She was born in Hawaii and moved to Northern California with her mom at the age of four months. They moved around there for twelve years before heading back to Hawaii, where Nicole stayed until graduating from the hell that was Christian prep school. Then she moved to Los Angeles and graduated from the University of Southern California with a major in creative writing and a minor in screenwriting. After completing her undergraduate degree, she accepted a full-time position at the campus career center. She writes, she works, she lives for foodgasms, and she spars with anyone who’s not intimidated by her martial arts experience.

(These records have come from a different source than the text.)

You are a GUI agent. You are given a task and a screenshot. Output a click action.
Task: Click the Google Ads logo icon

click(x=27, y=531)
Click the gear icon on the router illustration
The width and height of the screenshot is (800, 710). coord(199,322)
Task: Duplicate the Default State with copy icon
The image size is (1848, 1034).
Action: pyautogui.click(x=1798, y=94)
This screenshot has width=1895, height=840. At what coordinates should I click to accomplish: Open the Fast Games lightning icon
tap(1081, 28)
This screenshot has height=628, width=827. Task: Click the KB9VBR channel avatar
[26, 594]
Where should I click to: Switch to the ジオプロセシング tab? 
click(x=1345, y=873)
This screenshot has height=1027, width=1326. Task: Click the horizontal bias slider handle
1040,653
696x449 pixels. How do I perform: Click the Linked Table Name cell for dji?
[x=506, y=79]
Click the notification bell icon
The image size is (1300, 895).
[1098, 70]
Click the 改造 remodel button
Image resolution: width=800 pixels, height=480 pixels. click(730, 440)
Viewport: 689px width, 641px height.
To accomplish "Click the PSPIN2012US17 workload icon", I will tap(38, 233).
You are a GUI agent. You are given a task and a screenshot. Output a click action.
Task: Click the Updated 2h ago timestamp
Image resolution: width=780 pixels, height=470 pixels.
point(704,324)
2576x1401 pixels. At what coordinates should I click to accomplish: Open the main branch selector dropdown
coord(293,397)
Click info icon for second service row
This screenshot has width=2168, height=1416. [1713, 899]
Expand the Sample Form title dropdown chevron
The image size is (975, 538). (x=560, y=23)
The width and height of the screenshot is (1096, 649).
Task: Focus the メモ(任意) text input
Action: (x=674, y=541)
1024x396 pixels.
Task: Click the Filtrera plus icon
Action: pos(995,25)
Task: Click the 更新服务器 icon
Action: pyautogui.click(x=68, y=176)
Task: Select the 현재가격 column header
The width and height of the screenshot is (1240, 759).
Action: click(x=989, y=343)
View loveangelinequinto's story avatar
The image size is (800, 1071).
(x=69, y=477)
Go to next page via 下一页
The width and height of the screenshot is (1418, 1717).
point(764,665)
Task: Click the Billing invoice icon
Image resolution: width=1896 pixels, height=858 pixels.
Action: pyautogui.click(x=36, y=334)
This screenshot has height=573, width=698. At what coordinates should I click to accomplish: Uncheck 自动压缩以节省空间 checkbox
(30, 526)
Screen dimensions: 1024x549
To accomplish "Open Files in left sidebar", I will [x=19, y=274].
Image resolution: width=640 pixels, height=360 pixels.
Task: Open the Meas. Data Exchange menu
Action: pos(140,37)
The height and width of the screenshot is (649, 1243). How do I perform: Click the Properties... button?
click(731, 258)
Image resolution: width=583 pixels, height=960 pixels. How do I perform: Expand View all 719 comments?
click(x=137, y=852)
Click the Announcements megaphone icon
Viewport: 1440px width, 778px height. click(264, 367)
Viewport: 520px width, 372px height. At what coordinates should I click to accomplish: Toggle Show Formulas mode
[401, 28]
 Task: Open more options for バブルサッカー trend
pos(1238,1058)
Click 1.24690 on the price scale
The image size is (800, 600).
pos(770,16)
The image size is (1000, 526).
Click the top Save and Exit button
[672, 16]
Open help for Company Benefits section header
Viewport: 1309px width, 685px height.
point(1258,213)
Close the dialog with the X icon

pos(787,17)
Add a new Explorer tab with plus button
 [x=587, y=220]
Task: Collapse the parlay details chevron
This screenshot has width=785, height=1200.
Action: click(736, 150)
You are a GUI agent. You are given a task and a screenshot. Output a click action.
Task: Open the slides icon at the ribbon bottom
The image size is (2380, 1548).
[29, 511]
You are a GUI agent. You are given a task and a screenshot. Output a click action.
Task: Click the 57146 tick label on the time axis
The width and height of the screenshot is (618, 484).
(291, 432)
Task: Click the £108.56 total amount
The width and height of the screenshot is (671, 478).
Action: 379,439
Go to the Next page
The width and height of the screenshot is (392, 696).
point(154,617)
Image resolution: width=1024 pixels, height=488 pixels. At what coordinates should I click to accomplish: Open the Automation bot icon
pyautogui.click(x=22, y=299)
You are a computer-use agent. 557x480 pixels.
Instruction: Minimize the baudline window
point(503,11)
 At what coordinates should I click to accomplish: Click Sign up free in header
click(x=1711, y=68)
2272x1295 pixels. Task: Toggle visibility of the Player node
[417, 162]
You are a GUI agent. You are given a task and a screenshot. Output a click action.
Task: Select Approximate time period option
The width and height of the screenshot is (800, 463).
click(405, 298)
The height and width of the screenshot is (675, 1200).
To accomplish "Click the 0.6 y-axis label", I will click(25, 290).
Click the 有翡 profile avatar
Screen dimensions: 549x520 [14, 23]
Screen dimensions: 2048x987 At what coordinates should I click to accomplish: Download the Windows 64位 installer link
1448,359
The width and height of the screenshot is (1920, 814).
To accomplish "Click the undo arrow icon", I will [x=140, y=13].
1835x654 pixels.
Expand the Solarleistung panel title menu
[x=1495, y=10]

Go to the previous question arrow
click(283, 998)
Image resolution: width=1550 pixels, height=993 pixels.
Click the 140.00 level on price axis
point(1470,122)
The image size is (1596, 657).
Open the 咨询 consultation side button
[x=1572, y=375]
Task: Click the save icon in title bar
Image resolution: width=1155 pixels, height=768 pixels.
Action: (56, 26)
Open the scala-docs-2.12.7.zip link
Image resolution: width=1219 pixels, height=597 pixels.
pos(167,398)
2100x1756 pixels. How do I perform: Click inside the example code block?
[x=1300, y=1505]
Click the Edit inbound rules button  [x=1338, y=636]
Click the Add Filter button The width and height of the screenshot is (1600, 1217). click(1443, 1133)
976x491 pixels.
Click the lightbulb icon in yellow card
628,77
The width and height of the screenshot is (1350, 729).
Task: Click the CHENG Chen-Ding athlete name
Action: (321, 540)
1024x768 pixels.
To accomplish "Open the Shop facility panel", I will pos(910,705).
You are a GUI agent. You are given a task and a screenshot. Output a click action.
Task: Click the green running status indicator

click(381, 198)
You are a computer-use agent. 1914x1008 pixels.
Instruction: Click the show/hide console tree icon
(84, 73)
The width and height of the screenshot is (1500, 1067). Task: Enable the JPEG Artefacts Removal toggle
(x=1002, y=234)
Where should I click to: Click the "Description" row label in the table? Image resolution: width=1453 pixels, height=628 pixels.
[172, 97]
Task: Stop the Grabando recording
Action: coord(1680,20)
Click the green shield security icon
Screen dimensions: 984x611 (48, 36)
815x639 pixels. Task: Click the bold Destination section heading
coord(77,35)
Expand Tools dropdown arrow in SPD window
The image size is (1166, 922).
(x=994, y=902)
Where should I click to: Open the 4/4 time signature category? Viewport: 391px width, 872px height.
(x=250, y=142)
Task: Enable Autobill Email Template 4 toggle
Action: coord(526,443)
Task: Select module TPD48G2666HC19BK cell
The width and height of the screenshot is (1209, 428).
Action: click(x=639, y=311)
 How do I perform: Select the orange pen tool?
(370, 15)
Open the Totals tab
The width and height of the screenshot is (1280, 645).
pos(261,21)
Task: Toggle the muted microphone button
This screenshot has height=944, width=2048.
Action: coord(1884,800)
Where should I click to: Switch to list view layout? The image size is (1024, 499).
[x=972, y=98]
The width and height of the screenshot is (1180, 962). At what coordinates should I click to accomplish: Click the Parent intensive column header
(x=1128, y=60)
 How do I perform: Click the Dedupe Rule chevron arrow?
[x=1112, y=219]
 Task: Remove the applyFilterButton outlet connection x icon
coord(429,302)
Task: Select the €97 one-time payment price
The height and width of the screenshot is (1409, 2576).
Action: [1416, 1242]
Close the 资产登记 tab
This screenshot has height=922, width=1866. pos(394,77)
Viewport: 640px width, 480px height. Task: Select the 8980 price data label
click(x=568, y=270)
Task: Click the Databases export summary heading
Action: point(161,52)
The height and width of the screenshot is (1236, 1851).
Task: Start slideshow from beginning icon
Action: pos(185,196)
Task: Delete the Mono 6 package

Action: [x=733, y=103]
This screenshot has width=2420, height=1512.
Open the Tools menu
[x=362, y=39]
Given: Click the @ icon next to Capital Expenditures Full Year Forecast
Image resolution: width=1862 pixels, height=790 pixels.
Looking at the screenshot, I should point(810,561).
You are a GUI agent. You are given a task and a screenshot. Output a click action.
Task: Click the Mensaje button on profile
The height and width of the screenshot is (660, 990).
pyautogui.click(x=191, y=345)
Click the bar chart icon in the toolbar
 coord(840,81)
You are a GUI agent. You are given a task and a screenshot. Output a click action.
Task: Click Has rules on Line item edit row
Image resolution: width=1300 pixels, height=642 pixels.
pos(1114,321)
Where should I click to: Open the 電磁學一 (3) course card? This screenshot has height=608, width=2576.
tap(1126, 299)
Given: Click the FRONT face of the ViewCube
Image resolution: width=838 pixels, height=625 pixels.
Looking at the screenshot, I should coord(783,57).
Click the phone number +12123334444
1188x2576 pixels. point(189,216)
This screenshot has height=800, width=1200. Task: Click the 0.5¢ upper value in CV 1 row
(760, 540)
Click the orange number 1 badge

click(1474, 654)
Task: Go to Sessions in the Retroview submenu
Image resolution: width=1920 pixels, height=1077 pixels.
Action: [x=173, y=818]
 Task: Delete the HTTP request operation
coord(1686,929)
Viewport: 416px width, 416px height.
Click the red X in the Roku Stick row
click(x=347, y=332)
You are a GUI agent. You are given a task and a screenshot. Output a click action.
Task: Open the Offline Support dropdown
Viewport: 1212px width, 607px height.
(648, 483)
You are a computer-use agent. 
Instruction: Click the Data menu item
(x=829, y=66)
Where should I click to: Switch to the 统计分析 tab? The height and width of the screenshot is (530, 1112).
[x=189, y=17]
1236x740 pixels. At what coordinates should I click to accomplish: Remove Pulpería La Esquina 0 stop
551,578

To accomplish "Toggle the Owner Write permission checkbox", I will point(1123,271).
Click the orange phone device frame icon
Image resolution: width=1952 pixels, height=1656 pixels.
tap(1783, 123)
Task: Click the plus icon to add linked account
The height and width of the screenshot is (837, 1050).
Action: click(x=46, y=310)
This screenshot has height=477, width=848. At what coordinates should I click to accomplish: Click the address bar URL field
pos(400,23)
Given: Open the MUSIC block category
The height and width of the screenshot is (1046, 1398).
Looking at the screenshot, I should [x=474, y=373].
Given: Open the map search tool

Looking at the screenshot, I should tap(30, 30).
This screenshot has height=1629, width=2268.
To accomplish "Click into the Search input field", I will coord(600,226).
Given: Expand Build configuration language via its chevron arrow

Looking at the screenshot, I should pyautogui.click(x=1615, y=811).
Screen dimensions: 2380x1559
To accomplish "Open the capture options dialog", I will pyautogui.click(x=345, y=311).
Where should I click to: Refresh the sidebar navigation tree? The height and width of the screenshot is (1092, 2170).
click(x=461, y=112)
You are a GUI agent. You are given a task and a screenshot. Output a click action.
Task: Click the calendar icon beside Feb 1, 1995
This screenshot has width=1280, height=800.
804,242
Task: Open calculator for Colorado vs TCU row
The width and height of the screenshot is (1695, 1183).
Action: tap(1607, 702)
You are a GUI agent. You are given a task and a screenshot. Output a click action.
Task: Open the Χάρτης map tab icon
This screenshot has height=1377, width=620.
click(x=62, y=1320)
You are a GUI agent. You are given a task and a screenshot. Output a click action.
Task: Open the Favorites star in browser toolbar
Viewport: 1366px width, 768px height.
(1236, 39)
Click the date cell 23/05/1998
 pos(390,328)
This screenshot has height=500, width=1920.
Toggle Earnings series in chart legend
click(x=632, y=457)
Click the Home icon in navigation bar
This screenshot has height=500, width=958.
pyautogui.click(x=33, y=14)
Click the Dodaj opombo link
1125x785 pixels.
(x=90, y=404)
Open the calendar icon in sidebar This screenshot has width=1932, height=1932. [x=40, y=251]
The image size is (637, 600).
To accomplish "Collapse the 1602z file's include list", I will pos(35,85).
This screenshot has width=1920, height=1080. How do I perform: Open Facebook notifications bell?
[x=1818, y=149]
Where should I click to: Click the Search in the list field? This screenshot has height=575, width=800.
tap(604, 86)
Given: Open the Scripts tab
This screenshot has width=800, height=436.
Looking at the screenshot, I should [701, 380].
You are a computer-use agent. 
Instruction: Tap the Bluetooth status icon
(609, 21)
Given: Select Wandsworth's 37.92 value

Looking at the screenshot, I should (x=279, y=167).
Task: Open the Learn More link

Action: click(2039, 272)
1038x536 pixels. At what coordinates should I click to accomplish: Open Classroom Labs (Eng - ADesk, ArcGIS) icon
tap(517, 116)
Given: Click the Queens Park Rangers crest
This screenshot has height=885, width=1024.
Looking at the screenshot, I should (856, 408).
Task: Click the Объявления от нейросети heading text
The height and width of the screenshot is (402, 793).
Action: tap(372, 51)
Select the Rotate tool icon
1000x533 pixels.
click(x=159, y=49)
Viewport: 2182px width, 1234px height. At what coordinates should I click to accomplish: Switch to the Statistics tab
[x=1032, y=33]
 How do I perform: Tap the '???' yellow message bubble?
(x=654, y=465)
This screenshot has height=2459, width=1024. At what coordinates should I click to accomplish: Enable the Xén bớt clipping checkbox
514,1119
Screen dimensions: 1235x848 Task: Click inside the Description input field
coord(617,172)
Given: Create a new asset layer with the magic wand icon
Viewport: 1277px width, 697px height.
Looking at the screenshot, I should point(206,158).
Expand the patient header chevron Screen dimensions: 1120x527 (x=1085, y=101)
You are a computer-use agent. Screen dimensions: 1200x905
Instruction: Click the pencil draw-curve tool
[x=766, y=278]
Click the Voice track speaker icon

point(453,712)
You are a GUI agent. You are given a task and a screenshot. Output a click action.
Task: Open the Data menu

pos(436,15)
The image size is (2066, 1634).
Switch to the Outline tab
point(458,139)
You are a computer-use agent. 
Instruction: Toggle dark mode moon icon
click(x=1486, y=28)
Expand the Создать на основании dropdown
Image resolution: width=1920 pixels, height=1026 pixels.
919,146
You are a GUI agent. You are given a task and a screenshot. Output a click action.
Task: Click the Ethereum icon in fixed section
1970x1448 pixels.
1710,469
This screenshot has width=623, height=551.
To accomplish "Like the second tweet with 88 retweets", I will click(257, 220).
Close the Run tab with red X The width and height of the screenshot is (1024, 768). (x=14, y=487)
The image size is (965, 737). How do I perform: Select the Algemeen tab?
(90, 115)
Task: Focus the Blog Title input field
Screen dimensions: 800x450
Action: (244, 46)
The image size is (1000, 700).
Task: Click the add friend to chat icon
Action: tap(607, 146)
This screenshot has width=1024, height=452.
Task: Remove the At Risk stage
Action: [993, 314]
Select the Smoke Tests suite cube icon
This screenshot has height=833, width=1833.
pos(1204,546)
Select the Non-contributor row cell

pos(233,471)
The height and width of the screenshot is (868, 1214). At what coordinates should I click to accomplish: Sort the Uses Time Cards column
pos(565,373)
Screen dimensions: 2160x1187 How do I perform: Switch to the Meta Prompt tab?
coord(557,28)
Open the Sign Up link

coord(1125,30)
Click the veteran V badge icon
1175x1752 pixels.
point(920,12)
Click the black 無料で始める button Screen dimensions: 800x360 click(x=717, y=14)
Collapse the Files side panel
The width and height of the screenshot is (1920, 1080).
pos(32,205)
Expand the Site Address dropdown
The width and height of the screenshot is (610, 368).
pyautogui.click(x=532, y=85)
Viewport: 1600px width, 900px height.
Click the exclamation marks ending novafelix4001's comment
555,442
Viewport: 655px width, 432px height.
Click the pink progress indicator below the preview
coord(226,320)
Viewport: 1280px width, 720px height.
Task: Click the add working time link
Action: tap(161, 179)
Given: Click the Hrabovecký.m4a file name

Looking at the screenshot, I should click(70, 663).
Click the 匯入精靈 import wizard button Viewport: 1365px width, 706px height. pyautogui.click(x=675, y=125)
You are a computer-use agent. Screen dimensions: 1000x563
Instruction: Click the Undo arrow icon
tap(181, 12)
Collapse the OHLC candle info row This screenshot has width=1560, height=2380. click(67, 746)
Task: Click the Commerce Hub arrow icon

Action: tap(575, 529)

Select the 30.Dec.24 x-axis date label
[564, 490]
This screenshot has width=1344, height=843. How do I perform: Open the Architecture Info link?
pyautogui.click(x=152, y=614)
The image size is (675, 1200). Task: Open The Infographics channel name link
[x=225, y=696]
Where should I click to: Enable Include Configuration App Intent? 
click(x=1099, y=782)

She gets her Catholic guilt and workaholic instincts from her dad, her twisted sense of humor from her mom. She believes the happily married couple with 2.3 children is an urban legend. She thinks blunt honesty and fierce loyalty comprise the only match made anywhere near heaven. She believes in making mistakes, disregarding The Box, and writing about all the messed up things in life so she and others can laugh at them. As the sage Joni Mitchell once sang, “Laughing and crying, you know it’s the same release.”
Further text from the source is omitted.